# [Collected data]
──────
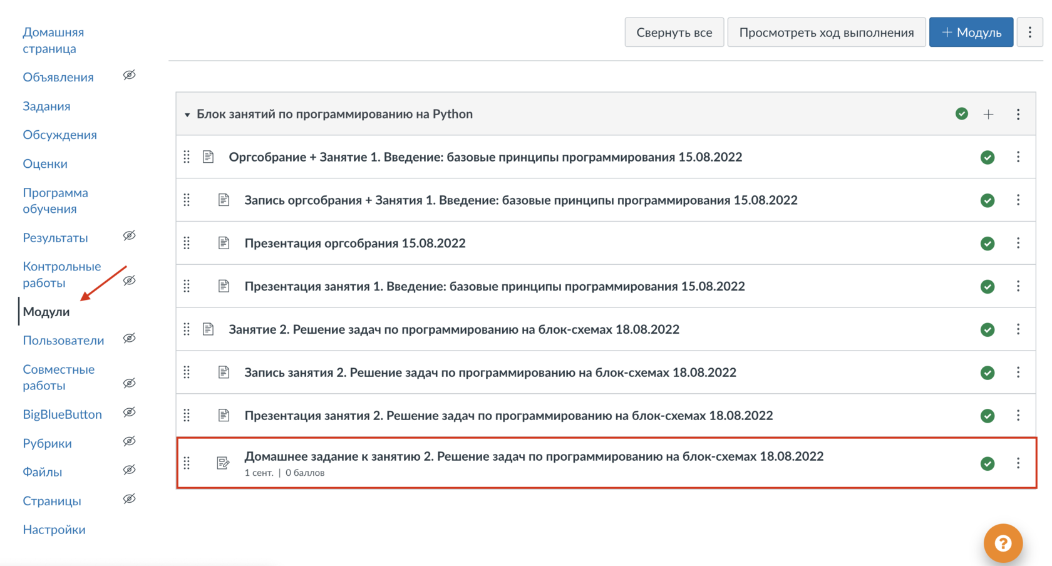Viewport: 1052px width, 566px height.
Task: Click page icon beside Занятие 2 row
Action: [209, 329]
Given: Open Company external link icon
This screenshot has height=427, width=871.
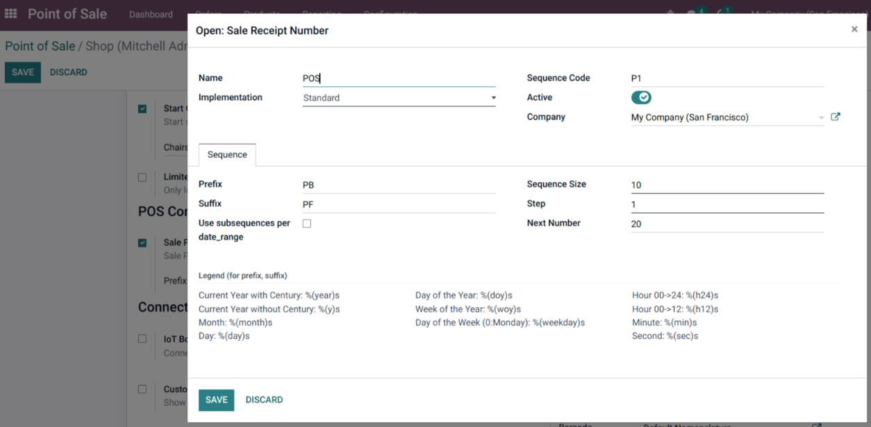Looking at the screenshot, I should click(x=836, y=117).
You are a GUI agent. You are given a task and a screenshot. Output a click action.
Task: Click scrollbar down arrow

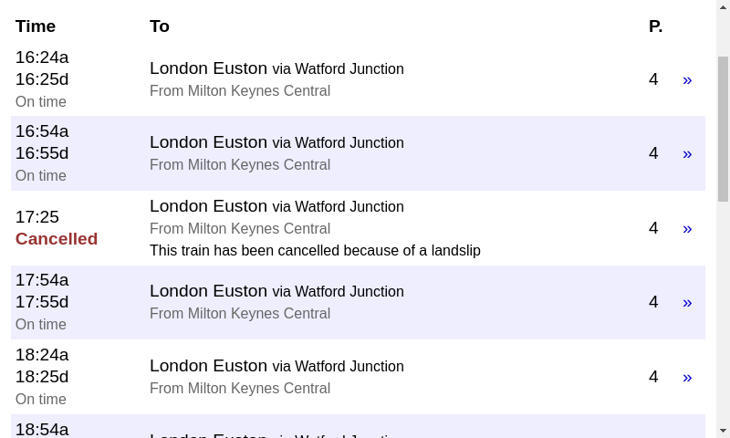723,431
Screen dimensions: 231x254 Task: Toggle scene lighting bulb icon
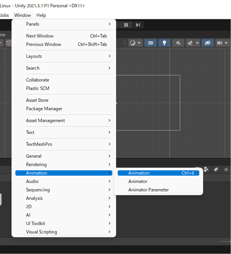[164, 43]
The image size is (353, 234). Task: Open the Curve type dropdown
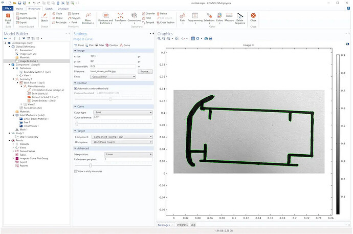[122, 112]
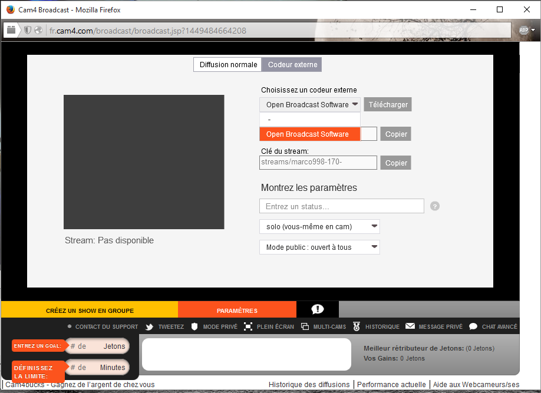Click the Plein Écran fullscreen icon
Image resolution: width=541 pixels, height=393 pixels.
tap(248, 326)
──────
# [Task goal]
Copy the entries above exactly from the line with "You are a GUI" down to their last line, both ends included. Do not copy any pictures.

# [Output below]
You are a GUI agent. You are given a task and a screenshot. Output a click action.
Task: Click scrollbar down arrow

723,431
Screen dimensions: 231x254 Task: Toggle scene lighting bulb icon
[164, 43]
The image size is (353, 234). Task: Open the Curve type dropdown
[122, 112]
Click the Plein Écran fullscreen icon
Image resolution: width=541 pixels, height=393 pixels.
tap(248, 326)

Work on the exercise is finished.